• Instruction
Return each of the following lines word for word, without changing anything.

Collected data entries
○ ○ ○ ○ ○
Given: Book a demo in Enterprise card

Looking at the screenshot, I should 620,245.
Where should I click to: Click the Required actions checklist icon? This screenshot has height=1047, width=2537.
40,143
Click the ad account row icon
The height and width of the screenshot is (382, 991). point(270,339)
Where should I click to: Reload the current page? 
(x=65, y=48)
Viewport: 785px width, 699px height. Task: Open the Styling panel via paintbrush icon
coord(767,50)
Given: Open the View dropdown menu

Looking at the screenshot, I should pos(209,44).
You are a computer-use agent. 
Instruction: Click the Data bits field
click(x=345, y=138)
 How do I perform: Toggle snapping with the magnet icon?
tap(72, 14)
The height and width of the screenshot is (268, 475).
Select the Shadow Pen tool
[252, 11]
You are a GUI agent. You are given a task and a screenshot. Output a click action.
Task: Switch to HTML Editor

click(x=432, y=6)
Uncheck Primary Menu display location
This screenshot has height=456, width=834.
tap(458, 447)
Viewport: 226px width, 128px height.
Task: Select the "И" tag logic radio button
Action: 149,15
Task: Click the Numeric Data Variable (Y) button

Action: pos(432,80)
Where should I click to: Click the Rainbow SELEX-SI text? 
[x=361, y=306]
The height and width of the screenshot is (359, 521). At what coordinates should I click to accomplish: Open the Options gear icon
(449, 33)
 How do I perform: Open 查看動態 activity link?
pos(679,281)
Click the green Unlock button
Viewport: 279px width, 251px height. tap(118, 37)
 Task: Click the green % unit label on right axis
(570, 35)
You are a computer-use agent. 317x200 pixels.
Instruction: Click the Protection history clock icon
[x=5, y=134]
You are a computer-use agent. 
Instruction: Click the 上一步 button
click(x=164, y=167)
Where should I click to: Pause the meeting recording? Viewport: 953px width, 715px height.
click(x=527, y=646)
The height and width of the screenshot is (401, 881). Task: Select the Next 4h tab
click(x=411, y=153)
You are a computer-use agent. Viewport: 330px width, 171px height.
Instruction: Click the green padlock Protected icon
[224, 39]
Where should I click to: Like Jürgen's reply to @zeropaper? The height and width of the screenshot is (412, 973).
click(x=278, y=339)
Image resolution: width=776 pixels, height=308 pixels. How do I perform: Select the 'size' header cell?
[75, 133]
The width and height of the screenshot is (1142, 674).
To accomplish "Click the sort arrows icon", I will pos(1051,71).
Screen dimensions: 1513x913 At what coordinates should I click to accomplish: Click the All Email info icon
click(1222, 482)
○ ○ ○ ○ ○
• Task result
Given: Book a demo in Enterprise card

Looking at the screenshot, I should 620,245.
Where should I click to: Click the Required actions checklist icon? This screenshot has height=1047, width=2537.
40,143
Click the ad account row icon
The height and width of the screenshot is (382, 991). point(270,339)
Where should I click to: Reload the current page? 
(x=65, y=48)
Viewport: 785px width, 699px height. Task: Open the Styling panel via paintbrush icon
coord(767,50)
Given: Open the View dropdown menu

Looking at the screenshot, I should pos(209,44).
You are a computer-use agent. 
Instruction: Click the Data bits field
click(x=345, y=138)
 How do I perform: Toggle snapping with the magnet icon?
tap(72, 14)
The height and width of the screenshot is (268, 475).
Select the Shadow Pen tool
[252, 11]
You are a GUI agent. You are given a task and a screenshot. Output a click action.
Task: Switch to HTML Editor

click(x=432, y=6)
Uncheck Primary Menu display location
This screenshot has height=456, width=834.
tap(458, 447)
Viewport: 226px width, 128px height.
Task: Select the "И" tag logic radio button
Action: 149,15
Task: Click the Numeric Data Variable (Y) button

Action: pos(432,80)
Where should I click to: Click the Rainbow SELEX-SI text? 
[x=361, y=306]
The height and width of the screenshot is (359, 521). At what coordinates should I click to accomplish: Open the Options gear icon
(449, 33)
 How do I perform: Open 查看動態 activity link?
pos(679,281)
Click the green Unlock button
Viewport: 279px width, 251px height. tap(118, 37)
 Task: Click the green % unit label on right axis
(570, 35)
You are a computer-use agent. 317x200 pixels.
Instruction: Click the Protection history clock icon
[x=5, y=134]
You are a computer-use agent. 
Instruction: Click the 上一步 button
click(x=164, y=167)
Where should I click to: Pause the meeting recording? Viewport: 953px width, 715px height.
click(x=527, y=646)
The height and width of the screenshot is (401, 881). Task: Select the Next 4h tab
click(x=411, y=153)
You are a computer-use agent. Viewport: 330px width, 171px height.
Instruction: Click the green padlock Protected icon
[224, 39]
Where should I click to: Like Jürgen's reply to @zeropaper? The height and width of the screenshot is (412, 973).
click(x=278, y=339)
Image resolution: width=776 pixels, height=308 pixels. How do I perform: Select the 'size' header cell?
[75, 133]
The width and height of the screenshot is (1142, 674).
To accomplish "Click the sort arrows icon", I will pos(1051,71).
Screen dimensions: 1513x913 At what coordinates should I click to accomplish: Click the All Email info icon
click(1222, 482)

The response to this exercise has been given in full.